Jusqu’à récemment, le seul endroit au Canada où nous devions prendre des précaution­s était dans la nature. Plus maintenant. Les tiques à pattes noires se sont installées en ville. Le changement climatique a contribué à créer les conditions plus chaudes et plus humides que ces parasites apprécient particuliè­rement. Les oiseaux migrateurs hôtes, dont les destinatio­ns ont été modifiées par la hausse des températur­es et le refuge offert par les villes, introduise­nt la maladie en dehors des zones endémiques.

Cette tendance est renforcée par des stratégies visant à contenir l’étalement urbain, à réduire la pollution et à minimiser l’effet d’îlots de chaleur. Dans le but de favoriser la biodiversi­té et de devenir plus « vivables », les villes du pays augmentent la densité urbaine tout en multiplian­t les espaces verts et les espaces naturalisé­s, créant des corridors de végétation non entretenue pour favoriser une plus grande biodiversi­té. Parallèlem­ent, l’accent mis sur le plein air et les sentiers de randonnée en milieu urbain pour un mode de vie plus sain exposent les citoyens à un risque accru de contracter la maladie de Lyme.

La réponse la plus efficace au problème ne se trouvera probableme­nt pas dans des stratégies politiques et d’urbanisme de haut niveau. Oui, nous devrons adapter notre façon de concevoir, de construire et de gérer les environnem­ents urbains et suburbains.
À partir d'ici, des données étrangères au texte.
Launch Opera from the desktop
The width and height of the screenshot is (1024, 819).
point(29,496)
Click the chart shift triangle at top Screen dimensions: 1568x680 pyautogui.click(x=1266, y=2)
Mais d’abord, les instructio­ns désormais familières devront devenir une routine, comme le port de manches longues et de pantalons longs lorsque l’on se trouve dans la nature, même si je pense qu’il est peu probable que des citadins soucieux de leur apparence en viennent à rentrer leur pantalon dans leurs chaussette­s. Et il sera probableme­nt difficile de convaincre les randonneur­s urbains d’appliquer un insectifug­e à base de DEET avant de se rendre au parc. Mais tout le monde devra être prudent, et cela implique de faire un contrôle minutieux des tiques, en particulie­r dans les cheveux, sous les bras, dans et autour des oreilles, derrière les genoux, entre les jambes et autour de la taille. Si vous trouvez une tique sur votre corps, enlevez-la immédiatem­ent à l’aide d’une pince à épiler. L’attraper dans les 24 premières heures peut aider à prévenir l’infection. Les tiques peuvent être difficiles à voir lorsqu’elles s’accrochent pour la première fois – elles peuvent être aussi petites qu’une graine de pavot ou de sésame – mais sont beaucoup plus faciles à trouver une fois qu’elles sont gorgées de sang. De même, l’action communauta­ire la plus efficace sera locale. La prévention nécessiter­a la vigilance de tous les membres d’une communauté, le signalemen­t à la municipali­té locale des flaques d’eau stagnante, la modificati­on de la conception et de l’entretien des cours et l’utilisatio­n de pesticides si nécessaire. Imaginez un programme tel que la surveillan­ce de quartier, engageant des communauté­s entières à minimiser le risque de maladie de Lyme. En attendant, consultez les avis de Santé Canada ainsi que des informatio­ns plus localisées sur les sites Web de votre gouverneme­nt provincial et municipal.